The next thing I knew an intense “ball of energy” popped into my stomach. I had thoughts of a book on Zen Sickness” that spoke of holding on to a certain state of mind for ten years, in order for things to become one. I decided against it and relaxed. The energy pocket burst and filled me.

Finally I reached a stop light. I turned off the car, bowed my head, and told myself that I would stay right there for eternity. Some time passed and I opened my eyes to find the light green. I turned on the car and zoomed up the street. I felt a little bit of hope slip in regarding making it home. I made it only around 100 yards before the life slipped out of me. What was going on was just too heavy. I remember saying to myself, “eternal peace… ecstacy…,” and then everything went black.

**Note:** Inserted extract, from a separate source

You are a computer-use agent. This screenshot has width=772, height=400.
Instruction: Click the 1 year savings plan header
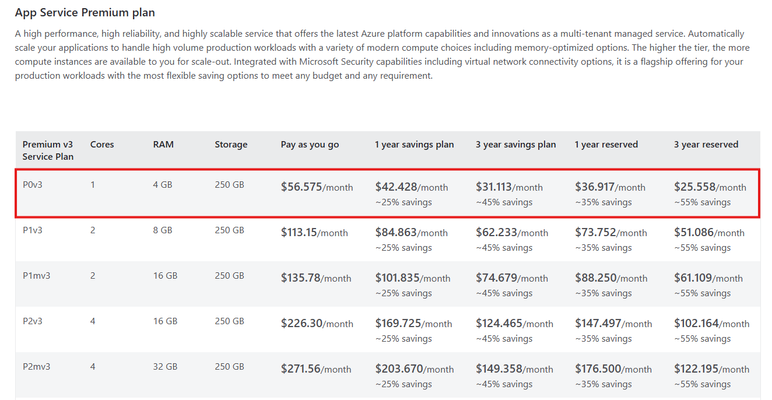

My foot must have went down instead of off of the gas pedal because the the car raced up the hill, off the road, and into a telephone poll. My next solid memory was waking up to a bus driver knocking on my window. To his left were two Mormons, wearing name tags that included the name Jesus Christ, in large letters. I had a concussion, and thought I went to hell, and was being judged.
I got out of the totaled car, to find a sparking telephone in the middle of the street. The Mormons and I discussed salvation. I started to walk home, but they convinced me to stay and wait for help. Finally, a female police officer showed up. She asked what had happened, and I told her I was Bi-Polar. She later asked if I would like her to call an ambulance. I was still so scared that I agreed.

At he hospital they put me through through the works. They cut my pants off, put a catheter in me, stuck a finger in my butt, gave me x-rays, etc. I stayed the night and somehow didn’t get put into the psych ward. I have never been as scared as I was that night.